Il est difficile d'imaginer que Rem Koolhaas n'a pas toujours voulu être un architecte! En effet, bien que plusieurs membres de sa famille étaient liés de près ou de loin au domaine de l'architecture, le jeune Koolhaas préfère suivre les traces de son père et devenir un scénariste, écrivant quelques textes et travaillant comme journaliste. Ce n'est qu'à 24 ans, suite à une conférence sur le cinéma qu'il donne à un groupe d'étudiants en architecture de l'Université de Delft, que la vocation l'appelle. Le reste appartient à l'histoire : il réalise ses études à la fameuse AA de Londres, puis à Cornell et, finalement à l'Institute for Architecture and Urban Studies de New-York. C'est à cette époque qu'il réalisera ses essais théoriques les plus célèbres, véritables pierres fondatrices de sa pratique, comme Delirious New-York. Il fonde ensuite à Londres en 1975 OMA (Office for Metropolitan Architecture) , un bureau qui compte aujourd'hui cinq sièges sociaux (Rotterdam, New-York, Hong Kong, Doha et Beijing), une division théorique (AMO) et plus de 300 employés. Le travail de Koolhaas et de OMA est cité par la majorité de ses contemporains comme étant un modèle d'innovation et d'excellence. Cette excellence est d'ailleurs reconnue officiellement puisqu'il a reçu les deux plus hautes distinctions de la profession : le Prix Pritzker en 2000 et le lion d'or de la Biennale de Venise en 2010. Il était d'ailleurs le commissaire principal de la dernière Biennale qui avait lieu au cours des derniers mois.

Partons donc à la découverte des projets impressionnants de l'enfant terrible de l'architecture contemporaine, dans un ordre déchronologique qui nous permettra de retourner à ses sources.

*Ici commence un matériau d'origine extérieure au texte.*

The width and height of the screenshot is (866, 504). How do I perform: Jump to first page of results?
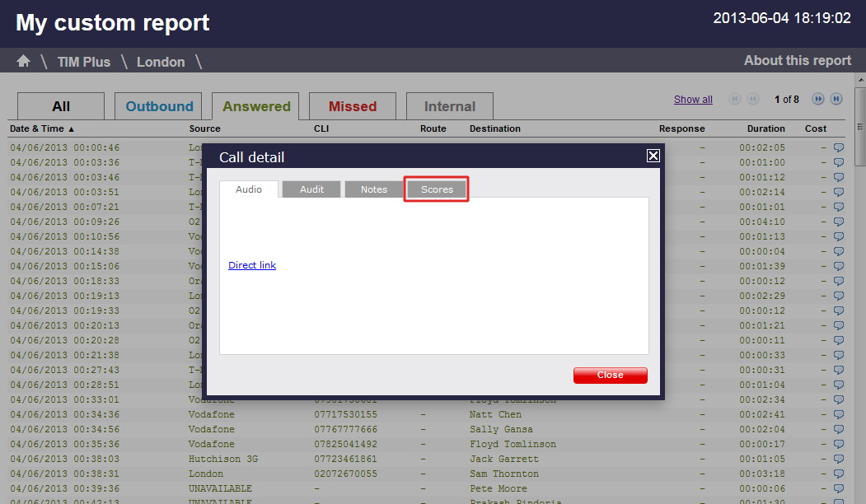[735, 99]
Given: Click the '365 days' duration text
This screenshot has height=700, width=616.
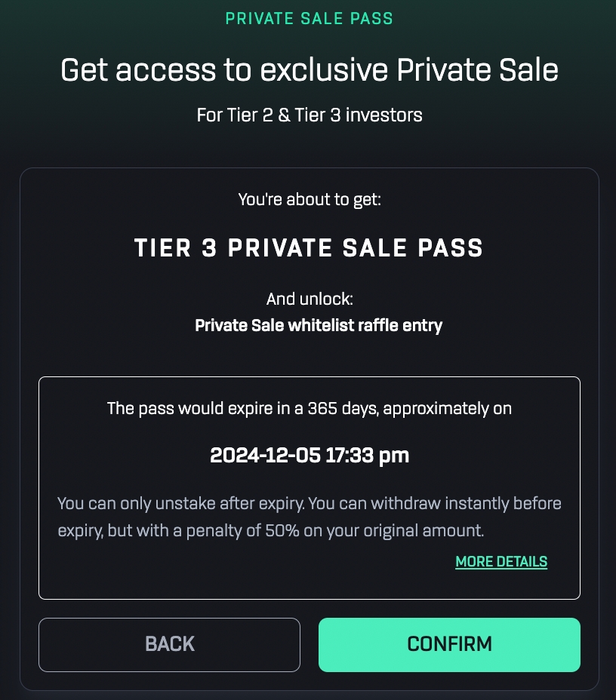Looking at the screenshot, I should [x=348, y=409].
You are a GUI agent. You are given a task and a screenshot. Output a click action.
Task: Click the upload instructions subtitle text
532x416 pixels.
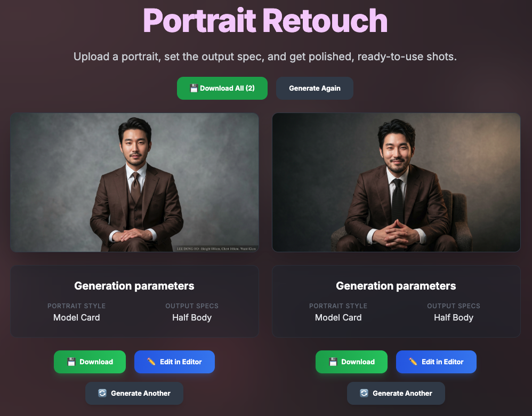coord(265,57)
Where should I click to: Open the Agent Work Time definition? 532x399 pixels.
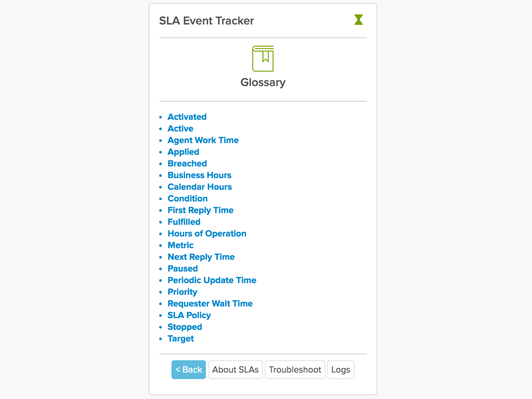(x=203, y=140)
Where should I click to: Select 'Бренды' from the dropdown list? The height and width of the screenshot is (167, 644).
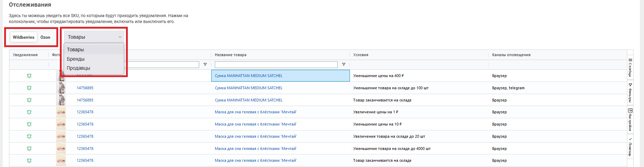(x=76, y=59)
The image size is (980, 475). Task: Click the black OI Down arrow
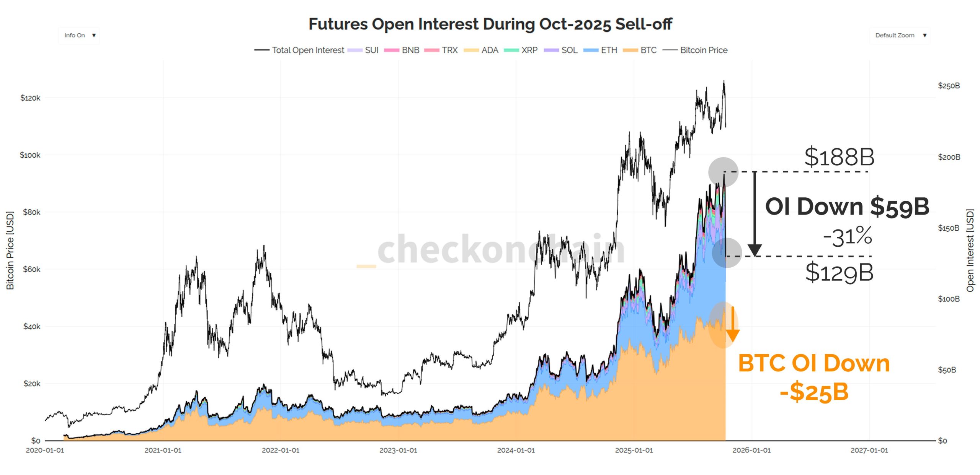pyautogui.click(x=755, y=214)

Siège social du CCTV (Pékin, 2004-2009)

(Creative Commons attribution : leniners)

Le projet du siège social de la China Central Television (CCTV), réalisé entre 2004 et 2009 dans la foulée des jeux olympiques de Pékin, est très certainement un des projets les plus controversés mais aussi un des plus impressionnants parmi tous ceux que Koolhaas a imaginé. Ce véritable colosse, qui s'élève à plus de 234 mètres et qui présente un porte-à-faux spectaculaire, à quelque chose de surréaliste, d'impossible, ne serait-ce que dans les proportions gigantesques de ce dernier. Il s'agit en fait de la concrétisation des essais théoriques de Koolhaas sur la notion de Bigness, qu'on pourrait traduire par le pouvoir de l'immensité. Pour construire ce titan improbable, OMA a collaboré avec les esprits créatifs des ingénieurs d'Arup, sous la supervision de Cecil Balmond, le génie de l'ingénierie contemporaine. 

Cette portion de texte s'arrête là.